The requests both yielded positive results. Chemistry Report No. D-146-11 TARLAC, 15 which was prepared by Forensic Chemist and Police Senior Inspector Angelito S. Angel, found that the plastic sachet contained methamphetamine hydrochloride or shabu, a dangerous drug. On the other hand, Chemistry Report No. CDT-187-11 TARLAC, 16 prepared by Forensic Chemical Officer and Police Chief Inspector Ma. Elvira A. Bautista, declared that appellant's urine sample tested positive for the presence of methamphetamine hydrochloride.
Professing innocence, appellant asserted that he was framed.
Appellant alleged that on October 5, 2011, at around 12:00 noon, he was at Mendoza gotohan in Camiling, Tarlac to buy food. 17 As he was leaving the said eatery, he was grabbed by Camiling Municipal Mayor Erlon Agustin who, thereafter brought appellant to his office to talk to him. 18 Afterwards, Mayor Agustin brought appellant to the police station. When Mayor Agustin saw PO3 Suelen, he told the latter, "Bahala na kayo diyan." 19 At one of the rooms in the police station, appellant was frisked. A small plastic sachet containing white substance fell from appellant's pants, which the latter never knew about. 20 In fine, appellant insisted that no buy-bust operation was ever conducted against him. 21
On March 12, 2013, the RTC rendered a Decision finding appellant guilty of beyond reasonable doubt of the crimes charged, disposing as follows:
WHEREFORE, accused Eddie Boy Calimlim is found guilty beyond reasonable doubt for violation of Sections 5 and 15, Article II of RA 9165 (illegal sale of shabu and illegal use of prohibited drugs) and hereby sentences him to a penalty of life imprisonment and a fine of Php500,000.00 in Criminal Case No. 11-105 for illegal sale of shabu, and another penalty of six (6) months rehabilitation in a government drug rehabilitation center in Criminal Case No. 11-106 for use of prohibited drugs.
The OIC Branch Clerk of Court is hereby directed to transmit the subject item in this case to the PDEA for proper disposal.
SO ORDERED. 22
Undaunted, appellant interposed an appeal with the CA contending, inter alia, that the prosecution failed to prove the presence of all the elements of the crimes charged; and the grave lapses in the chain of custody of the seized item purported to contain shabu. Said appeal was, however, denied by the CA in the herein assailed Decision dated August 27, 2015. Thus:
WHEREFORE, in view of the foregoing, the appeal is hereby DISMISSED for lack of merit. The Decision dated March 12, 2013 rendered by the Regional Trial Court of Camiling, Tarlac, Branch 68, in Criminal Case Nos. 11-105 and 11-106 is AFFIRMED.
SO ORDERED. 23
Hence, the present recourse.
On October 23, 2015, the CA issued a Minute Resolution 24 giving due course to the Notice of Appeal 25 filed by appellant, thereby ordering the elevation of the records of the instant case to this Court.
In a Resolution 26 dated October 3, 2016, this Court noted the records of the case forwarded by the CA. The parties were then ordered to file their respective supplemental briefs, should they so desire, within 30 days from notice.

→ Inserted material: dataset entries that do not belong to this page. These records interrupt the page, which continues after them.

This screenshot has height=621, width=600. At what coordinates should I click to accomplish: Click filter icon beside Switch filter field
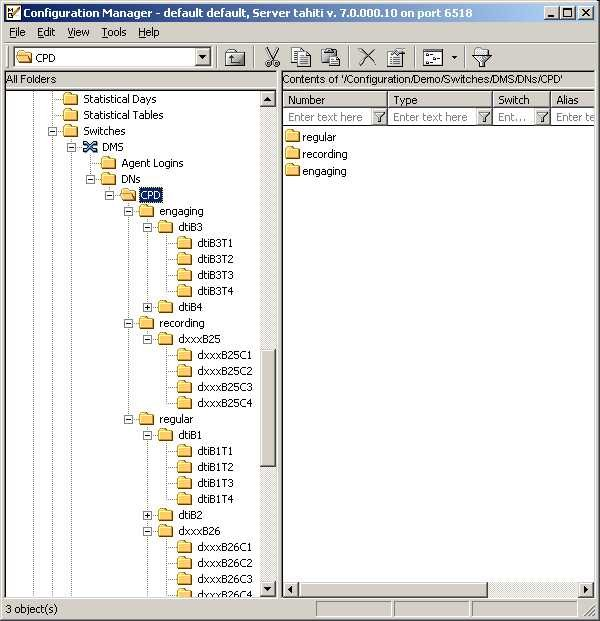541,117
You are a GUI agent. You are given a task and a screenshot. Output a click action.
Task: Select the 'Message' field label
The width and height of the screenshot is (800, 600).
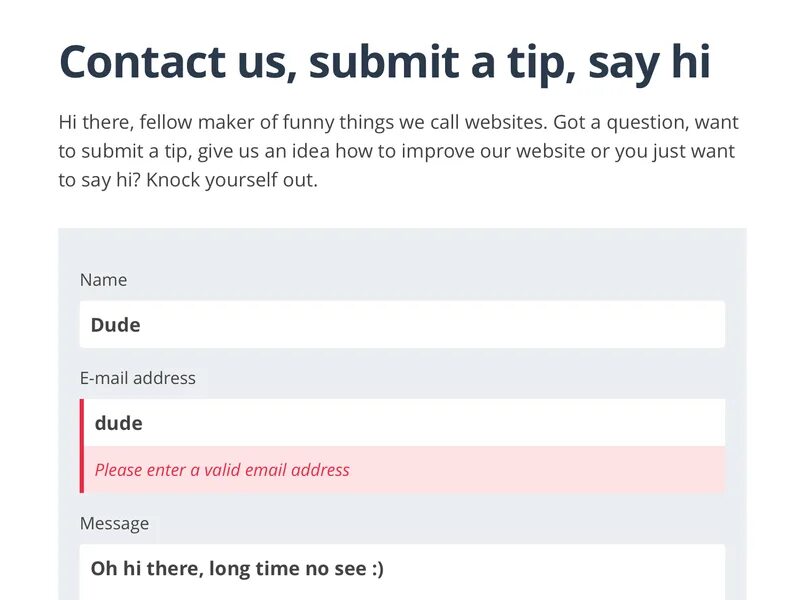click(114, 523)
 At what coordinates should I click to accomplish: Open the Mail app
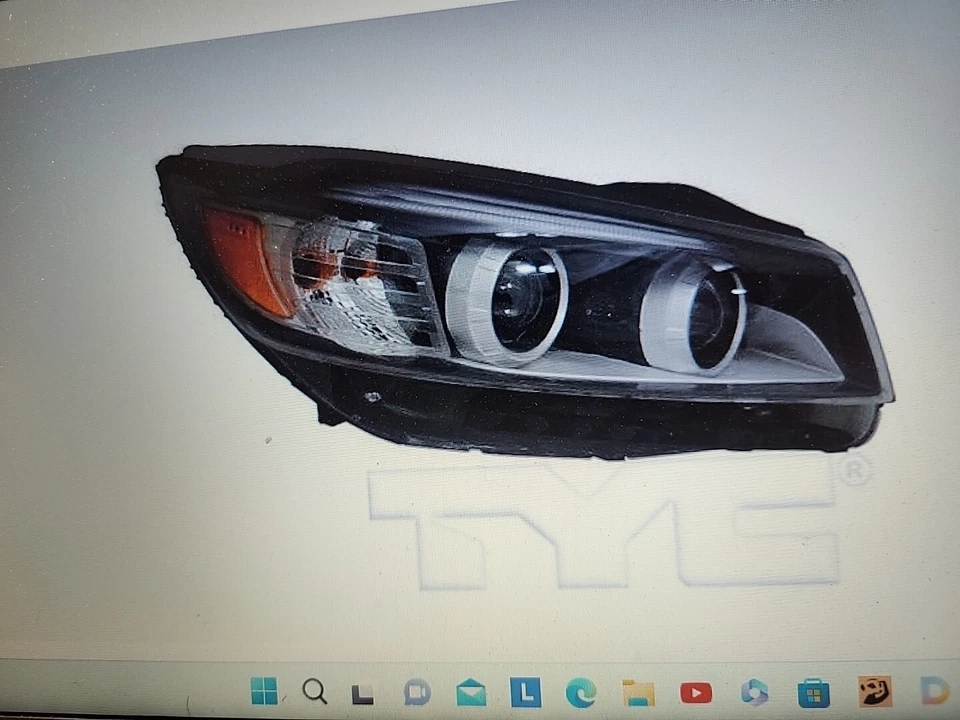click(469, 690)
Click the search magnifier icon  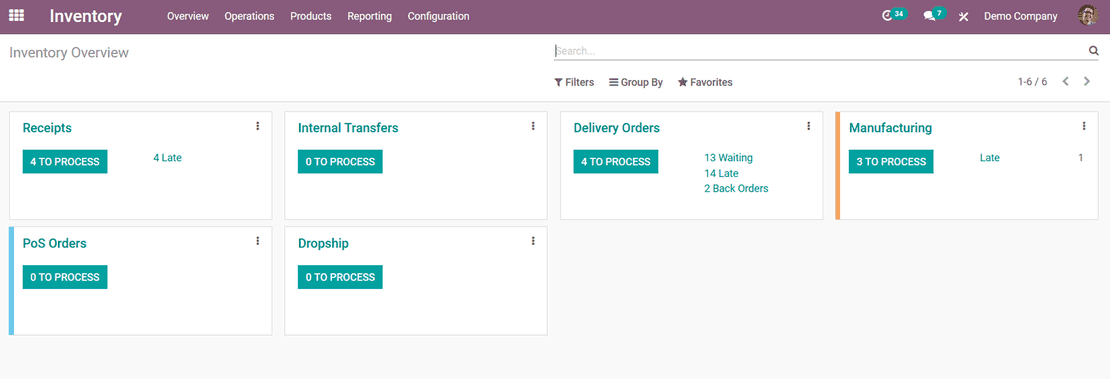pyautogui.click(x=1093, y=50)
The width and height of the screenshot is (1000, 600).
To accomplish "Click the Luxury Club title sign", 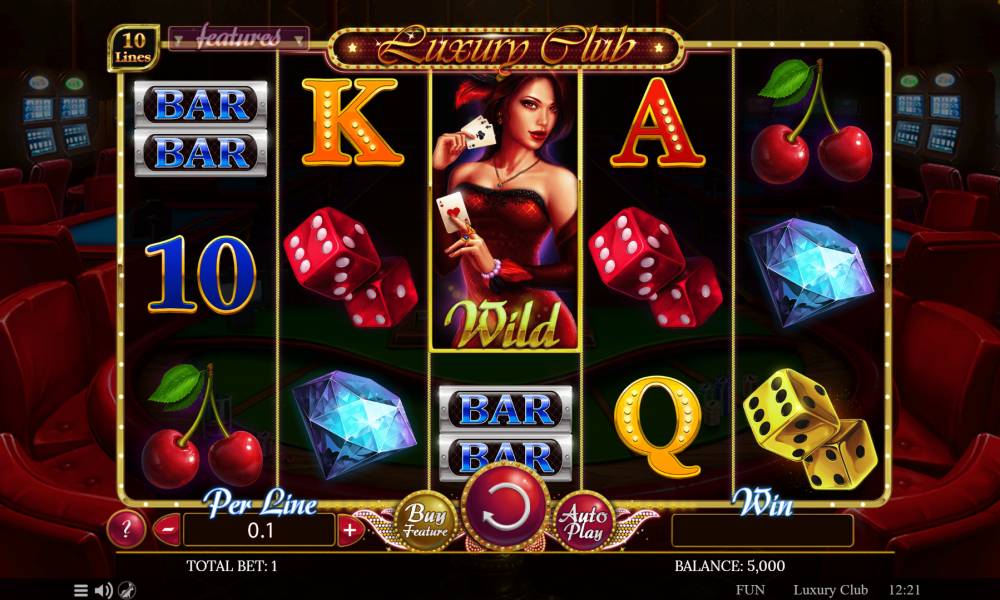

On February 8, 2017, the Office of the Solicitor General filed a Manifestation (In Lieu of Supplemental Brief) 27 on behalf of the People stating that it would no longer file a supplemental brief because all of its contentions have been amplified in full in the Appellee's Brief 28 that it submitted to the CA. On March 3, 2017, appellant, through the Public Attorney's Office, filed a similar Manifestation (In Lieu of Supplemental Brief). 29
The Court now resolves the instant case.
The Issue
The issue raised for the Court's consideration is whether or not the CA erred in affirming appellant's conviction.
The Ruling of the Court
The appeal is meritorious.
In order to convict a person charged with the crime of illegal sale of dangerous drugs under Article II, Section 5 of R.A. No. 9165, the prosecution is required to prove the following elements: (1) the identity of the buyer and the seller, the object and the consideration; and (2) the delivery of the thing sold and the payment therefor. 30 As a general rule, it is essential that the identity of the dangerous drug be established with moral certainty, considering that the dangerous drug itself forms an integral part of the corpus delicti of the crime. 31 The only way by which the State could lay the foundation of the corpus delicti is to establish beyond reasonable doubt the illegal sale or illegal possession of the dangerous drug by preserving the identity of the drug offered as evidence against the accused. The State does so only by ensuring that the drug presented in the trial court was the same substance bought from the accused during the buy-bust operation or recovered from his possession at the moment of arrest. 32 Thus, it is of utmost importance that the integrity and identity of the seized drugs must be shown to have been duly preserved. 33 In People v. Jaafar, 34 the Court explained further:
Narcotic substances are not readily identifiable. To determine their composition and nature, they must undergo scientific testing and analysis. Narcotic substances are also highly susceptible to alteration, tampering, or contamination. It is imperative, therefore, that the drugs allegedly seized from the accused are the very same objects tested in the laboratory and offered in court as evidence. The chain of custody, as a method of authentication, ensures that unnecessary doubts involving the identity of seized drugs are removed. 35
It is the obligation of the prosecution to establish the chain of custody for evidence sent to testing laboratories — that is, to establish "the identity and integrity of physical evidence by tracing its continuous whereabouts." 36 Indeed, the trial court requires a more stringent foundation "entailing a 'chain of custody' of the item with sufficient completeness to render it improbable that the original item has either been exchanged with another or been contaminated or tampered with." 37 The prosecution must introduce sufficient proof so that a reasonable juror could find that the items seized are in "substantially the same condition" as when they were seized. 38 The government need only show that "it took reasonable precautions to preserve the original condition of the evidence." 39
Section 1 (b) of Dangerous Drugs Board Regulation No. 1, Series of 2002 40 defines chain of custody in the following manner:
"Chain of Custody" means the duly recorded authorized movements and custody of seized drugs or controlled chemicals or plant sources of dangerous drugs or laboratory equipment of each stage, from the time of seizure/confiscation to receipt in the forensic laboratory to safekeeping to presentation in court for destruction. Such record of movements and custody of seized item shall include the identity and signature of the person who held temporary custody of the seized item, the date and time when such transfer of custody were made in the course of safekeeping and use in court as evidence, and the final disposition[.]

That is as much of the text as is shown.